# Texto seleccionado
• • •

Opinión | Bajo el puente de hierro

Más fugaces que la vida

Más fugaces que la vida, son algunos coitos. «Al buffet libre hay que acercarse con naturalidad», dijo Diego. Pasa similar con el deseo. A almorzar uno nunca debe llegar con hambre. Cuando me pasa, me disculpo como el niño que ha desmontado un juguete con tanto entusiasmo que luego no ha sabido cómo montarlo. Desnudarse está al alcance de cualquiera, vestirse tras el polvo exige talento. El amor está lleno de decepciones. En la cama debutamos cada noche. Le pasó a un futbolista de cuyo nombre se acordarán otros. Tenía tantas ganas de estrenarse con España que al entrar al campo empezó a correr como un loco. Persiguió cada balón, se enzarzó con todos los rivales, centró, chutó, regateó y reventó como el toro de la Mezquita. A los veinte minutos tuvo que ser sustituido. El júbilo nos sepulta. Pero si he de morir, Dios no lo quiera, que sea envuelto en sudor, decepción y arrebato.

En Las Vegas siempre pasan cosas, pero ojo a los karaokes. Son infiernos dulces. En los karaokes, como en el amor, uno nunca debe acaparar el micrófono. Hay gente que cree que el karaoke es para uno mismo, pero nada más lejos de la realidad, es un sacrificio que asumimos por los demás. Por eso hay que evitar las baladas y a los Héroes del Silencio. «Yo soy muy respetuoso con la gente que baila». Es otra frase de Diego. Quiero cantar y que la gente se mueva en su loseta. Que derramen los cubatas, que desanuden sus caderas. Por eso canté Ni más ni menos de Los Chichos y Felices los 4 de Maluma, por pura generosidad. Por amorosa responsabilidad. Fue un desastre, pero sentirse vivo también lo es, una hermosa y dorada tragedia.

• • •

# Ejercicios
A) Según la columna sobre el amor y el karaoke, ¿qué dos canciones se cantaron en el karaoke?
B) Retoma la columna sobre el amor y el karaoke justo después de su última oración.

# Datos proporcionados
• • •

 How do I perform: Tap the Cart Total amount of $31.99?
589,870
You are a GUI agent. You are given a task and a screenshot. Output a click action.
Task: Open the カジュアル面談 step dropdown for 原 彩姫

• • •

# Respuestas
A) Ni más ni menos, de Los Chichos, y Felices los 4, de Maluma.

B)
¿Escuchamos canciones tristes porque estamos tristes o estamos tristes porque escuchamos canciones tristes? Cuando viajo en tren busco lo más deprimente de Spotify. Me sumerjo en los paisajes amarillos, tiemblan los acordes a través del auricular. Suelen ser canciones viejas, de aquellas que me acompañaban en una juventud que devoré, que masqué con voracidad, y quedó aquí como un nervio de carne entre las muelas. Una hebra que trato de sacar con la punta de la lengua, lamiendo el esmalte, empujando su invisibilidad atorada; estrellando en vano el músculo contra los dientes. Es el verano de las azoteas y de las cervezas a deshoras. Es el verano de empezar de nuevo. No hay canción que pueda derribar el olor a Nívea, la sal contra los muslos, el desmayo feroz del sol contra tu espalda. Pablo me empujó a una piscina. Se disculpó. «Sólo entendería las disculpas si la piscina hubiera estado vacía», le dije. El alcohol nos empequeñece, pero nos inmortaliza.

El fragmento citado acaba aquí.